彼の称号から気付かれるように著者は華族の一人で,17世紀の始めに幕府を樹立し,明治維新(1868)まで年近く日本を統治した德川家[1]の分家,尾張徳川家の第19代当主であった。以下は彼の孫に当る徳川義宣氏から与えられた彼の略歴である。

      義親(幼名:錦之丞)は 1886年10月5日,越前藩主松平春嶽の五男として出生された。彼は尾張徳川家を継ぐために 1908年に養子に入り,翌年先代の娘米子と結婚した。彼の経歴は武家出身の華族にしては寧ろ稀であった。同じ出自の人の多くが政治家,外交官,或いは軍人になる中,彼は東京帝國大學で史学と生物学を修め,彼自身が 1918年ならびに 1923年に設立した徳川生物學研究所および德川林政史研究所で研究を継続した。これらの研究所は金持の道楽室の類ではなく最高レベルの研究機関であって,前者の所長には著名な生物学者であり彼の恩師であった服部廣太郎教授を大学から引抜いて据えた。彼はまた,尾張家の膨大な財宝を寄付して一般公開するため1931年に徳川美術館を設立した。同美術館は上述の研究機関とともに同年に設立された財團法人徳川黎明會[2]に組入れられた。

      左様な学者の最大の趣味が狩猟であったこと,然も対象が雉や狐ではなく熊,虎,象であったことも,彼自身が述懐されたように異常であって[3], このことによって彼はジョホールのサルタンと知己を得られることとなった。マラヤは,1921年にアレルギーの転地療養のため,当時流行のハワイを排して選ばれた地であって,その途上,ジャワの地を初めて踏まれた。同年,彼は夫人同伴でヨーロッパに旅され,そこに1年間滞在された。ジャワへの2回目の訪問は 1929年,バタフィア-バンドンで開催された第4回太平洋學術會議の折であって,日本代表団の一員として参加,日本への帰途にはボルネオ,セレベス,マラヤに足を伸ばされた。これらの旅は令孫仰せの通りの『大名旅行』であったが,可能な限り一般人と同様に振舞われたことは驚きである。
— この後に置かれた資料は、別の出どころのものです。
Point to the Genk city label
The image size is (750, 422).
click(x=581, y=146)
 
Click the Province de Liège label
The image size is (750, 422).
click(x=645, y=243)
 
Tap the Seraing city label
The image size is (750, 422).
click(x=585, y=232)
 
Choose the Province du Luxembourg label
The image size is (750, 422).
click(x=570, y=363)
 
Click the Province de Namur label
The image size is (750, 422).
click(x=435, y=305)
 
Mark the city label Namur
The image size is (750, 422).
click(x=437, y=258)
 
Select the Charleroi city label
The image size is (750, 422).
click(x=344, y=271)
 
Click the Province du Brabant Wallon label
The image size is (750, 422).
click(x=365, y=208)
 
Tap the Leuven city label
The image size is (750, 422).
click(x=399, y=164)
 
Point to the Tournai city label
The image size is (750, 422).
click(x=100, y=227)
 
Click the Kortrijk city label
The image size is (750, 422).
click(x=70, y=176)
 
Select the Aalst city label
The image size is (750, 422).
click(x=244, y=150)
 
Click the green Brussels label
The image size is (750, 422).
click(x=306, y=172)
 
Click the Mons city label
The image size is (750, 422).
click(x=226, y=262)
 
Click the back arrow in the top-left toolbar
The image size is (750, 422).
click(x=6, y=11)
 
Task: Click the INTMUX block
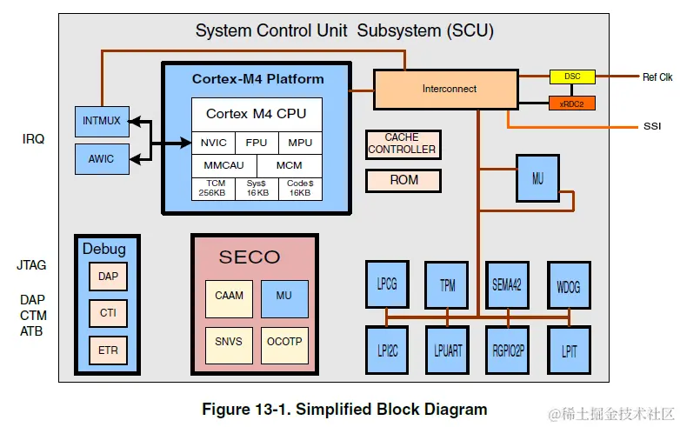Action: [101, 122]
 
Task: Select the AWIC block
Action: [101, 159]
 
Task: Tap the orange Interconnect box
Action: [450, 90]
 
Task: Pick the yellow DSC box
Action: [572, 77]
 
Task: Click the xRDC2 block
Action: [572, 103]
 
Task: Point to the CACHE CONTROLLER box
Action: [402, 143]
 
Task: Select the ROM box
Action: [403, 180]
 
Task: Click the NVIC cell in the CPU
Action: [213, 143]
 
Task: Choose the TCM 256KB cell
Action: [213, 188]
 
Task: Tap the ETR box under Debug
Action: [108, 350]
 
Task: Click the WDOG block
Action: [569, 284]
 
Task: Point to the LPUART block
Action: [447, 350]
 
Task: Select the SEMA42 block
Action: [507, 284]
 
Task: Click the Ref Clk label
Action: [657, 77]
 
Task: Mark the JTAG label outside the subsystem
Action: [31, 265]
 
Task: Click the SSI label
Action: [652, 127]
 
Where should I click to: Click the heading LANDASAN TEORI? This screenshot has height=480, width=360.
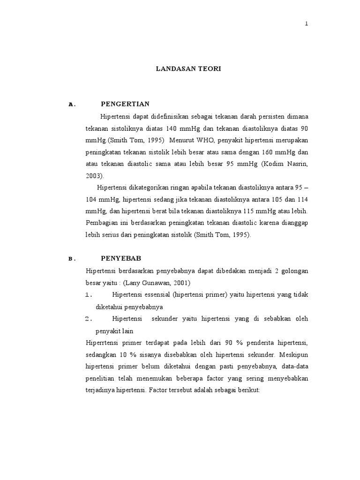click(x=188, y=69)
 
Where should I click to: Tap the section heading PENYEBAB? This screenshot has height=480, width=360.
click(x=121, y=258)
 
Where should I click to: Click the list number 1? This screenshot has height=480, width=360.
click(x=89, y=295)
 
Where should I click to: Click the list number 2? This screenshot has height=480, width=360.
click(x=89, y=319)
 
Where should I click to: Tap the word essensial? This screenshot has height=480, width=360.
click(x=159, y=295)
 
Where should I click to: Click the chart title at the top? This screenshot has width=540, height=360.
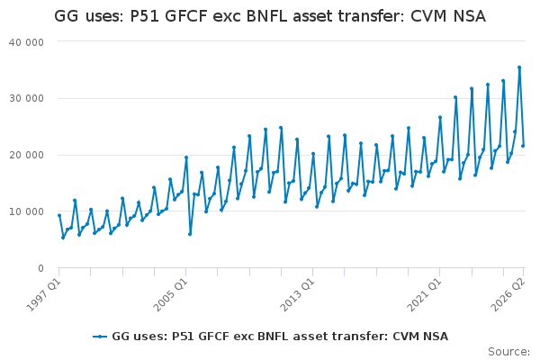coord(270,16)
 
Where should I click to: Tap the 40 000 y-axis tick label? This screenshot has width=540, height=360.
coord(26,42)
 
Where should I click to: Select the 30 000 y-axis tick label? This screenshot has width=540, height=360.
coord(26,98)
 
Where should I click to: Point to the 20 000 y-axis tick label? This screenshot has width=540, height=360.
coord(26,155)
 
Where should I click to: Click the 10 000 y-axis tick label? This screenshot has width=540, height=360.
coord(26,212)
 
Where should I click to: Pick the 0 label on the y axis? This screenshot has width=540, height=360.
coord(41,268)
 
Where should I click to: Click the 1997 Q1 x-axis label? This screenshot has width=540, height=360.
coord(44,295)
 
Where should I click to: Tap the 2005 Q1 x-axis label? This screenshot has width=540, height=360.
coord(171,295)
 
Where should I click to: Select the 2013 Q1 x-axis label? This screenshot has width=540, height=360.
coord(298,295)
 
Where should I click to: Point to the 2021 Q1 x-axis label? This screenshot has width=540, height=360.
coord(424,295)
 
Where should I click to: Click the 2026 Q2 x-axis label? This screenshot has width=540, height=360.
coord(508,295)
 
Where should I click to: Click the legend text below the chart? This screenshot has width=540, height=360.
coord(280,337)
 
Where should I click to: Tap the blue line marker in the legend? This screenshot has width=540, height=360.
coord(100,337)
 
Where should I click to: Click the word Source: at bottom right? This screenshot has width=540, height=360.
coord(509,352)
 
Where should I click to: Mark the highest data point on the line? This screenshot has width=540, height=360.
coord(519,68)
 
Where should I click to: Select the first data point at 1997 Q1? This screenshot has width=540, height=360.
coord(59,216)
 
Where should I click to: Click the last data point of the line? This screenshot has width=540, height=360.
coord(523,146)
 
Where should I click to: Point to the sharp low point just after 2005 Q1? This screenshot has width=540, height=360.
coord(190,234)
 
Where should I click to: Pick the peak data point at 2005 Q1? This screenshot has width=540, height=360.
coord(186,158)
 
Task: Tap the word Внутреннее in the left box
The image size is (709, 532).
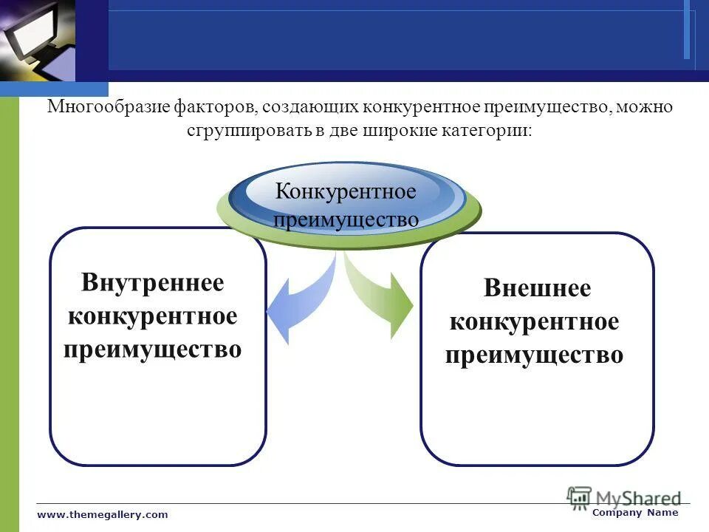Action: coord(153,282)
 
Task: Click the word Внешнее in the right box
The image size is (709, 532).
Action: coord(537,288)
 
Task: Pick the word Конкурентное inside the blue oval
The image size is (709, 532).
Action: coord(346,192)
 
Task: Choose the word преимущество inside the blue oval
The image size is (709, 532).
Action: coord(346,219)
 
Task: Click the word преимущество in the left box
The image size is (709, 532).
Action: coord(153,349)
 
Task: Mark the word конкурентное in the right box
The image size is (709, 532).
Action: coord(534,322)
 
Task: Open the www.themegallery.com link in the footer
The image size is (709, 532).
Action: coord(103,514)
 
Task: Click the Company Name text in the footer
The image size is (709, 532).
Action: coord(635,513)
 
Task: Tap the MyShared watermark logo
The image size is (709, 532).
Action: coord(624,497)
例えばシンガポールで御一人のとき,彼は安宿に泊まって食料は通りの屋台で賄われた。マラヤのジャングルでは土地の人と一緒にキャンプし,召使の料理を何でも食された。彼は通訳を雇うことなく,後年,『馬來語四週間(徳川義親,朝倉純孝共著,大学書林 1937)』を著された。

      義親侯はリベラリストであり,且つ自身の回想録のタイトルに付けられた如く『最後の殿様』であった。貴族院議員としての彼は,第二次大戦後にアメリカによって強制される遥か以前に,華族制度の廃止を提唱して日本の社会を驚かせた。実際,彼は名古屋にあった尾張家の膨大な土地を 1931年に市当局に寄贈された。
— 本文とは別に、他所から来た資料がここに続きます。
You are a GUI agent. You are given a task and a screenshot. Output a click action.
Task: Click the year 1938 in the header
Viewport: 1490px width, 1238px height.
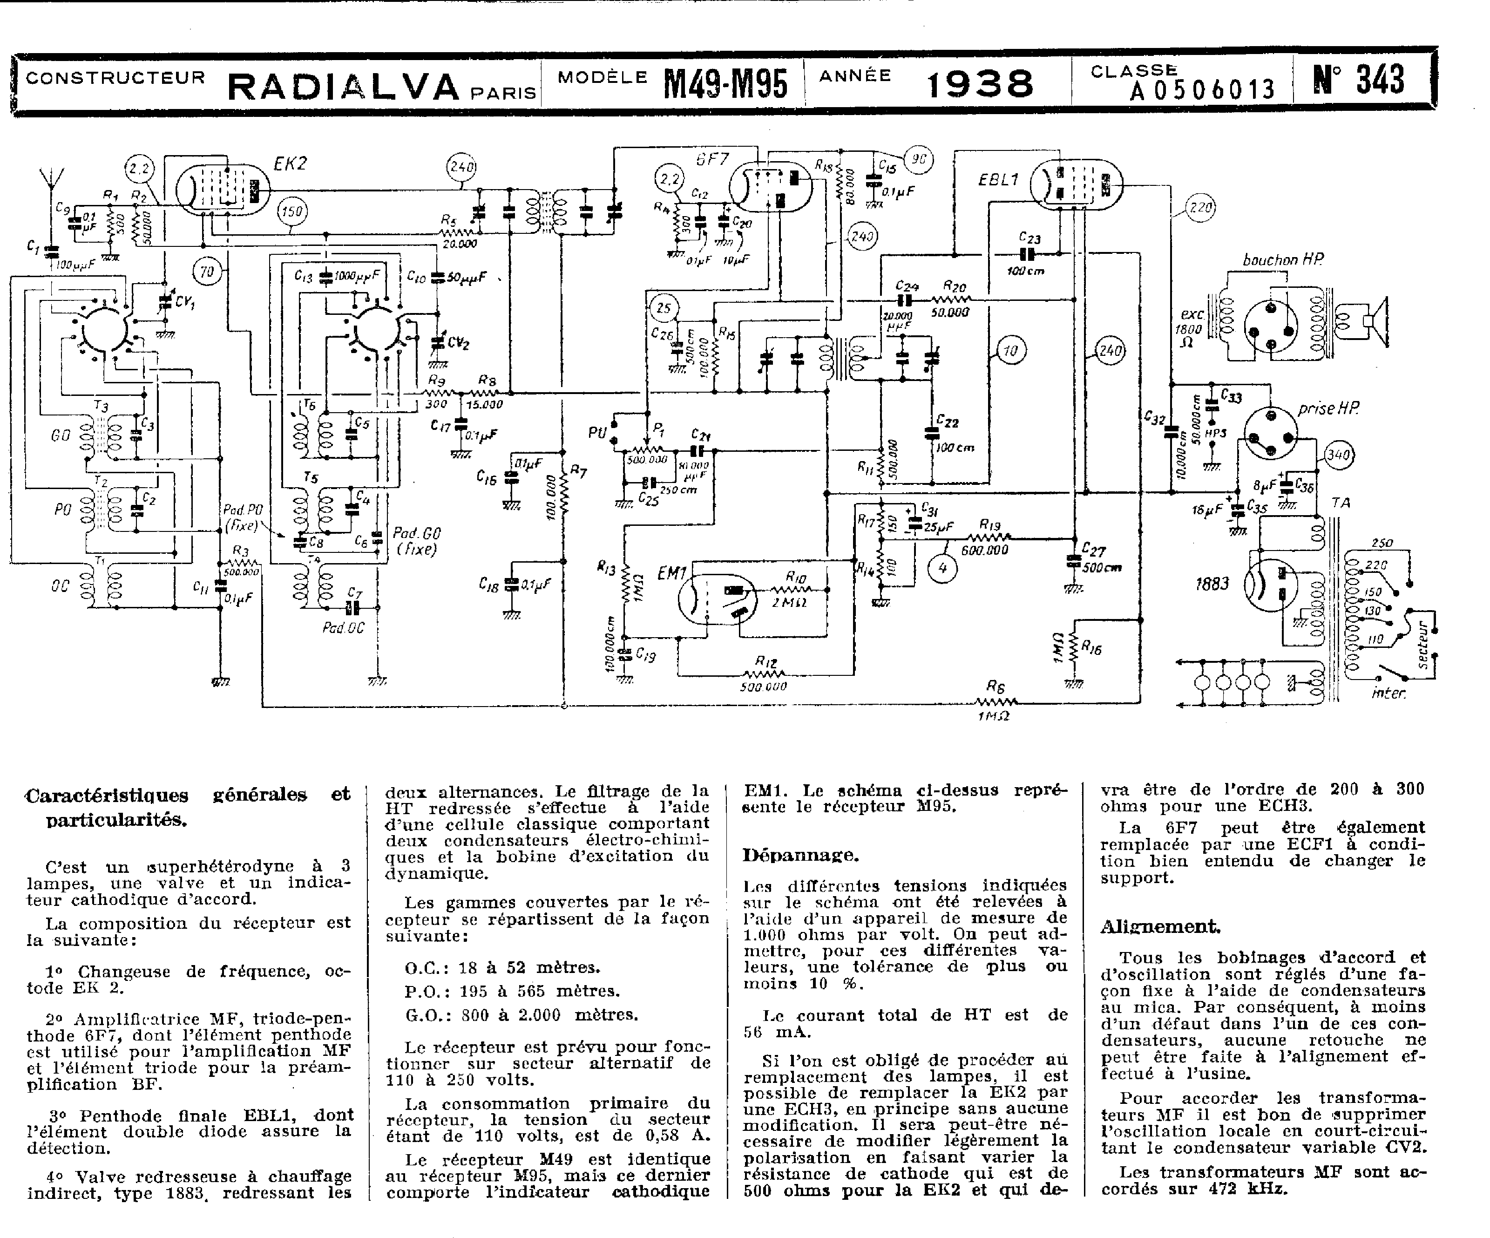point(980,84)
      彼はヒューマニストでもあった。1941年12月,第二次大戦が太平洋地域で始まるや否や,彼は自身を文官として捧げてシンガポールに飛ばれたが,占領軍に単純に協力するためではなかった。占領軍の最高顧問として,サルタンおよび土地の人々や,12年前に第4回太平洋學術會議の際に共にジャワへ旅した植物館長 R. E. ホフマンらの彼の学者仲間を厚く処遇すべく,彼は軍の司令官より遥かに高い自身の位階勲等をフルに活用された。彼は日本からの科学者や彼の命令で牢から解放された英国人スタッフと協力して,ラッフルス博物館を略々完璧に保護し,研究活動が継続されるよう図られた。彼はまた占領地域に派遣された日本人科学者をコオーディネートする会議を企画された。シンガポール滞在中,彼は3回目のジャワ訪問をなされたが,エッセイを書く気分ではあらせられなかったと思われる。

      斯様な尽力にも拘らず,義親侯は戦後マッカーサー将軍の東京裁判で日本の軍事体制に協力したと審判され,一時期公職追放の憂目に遭われた。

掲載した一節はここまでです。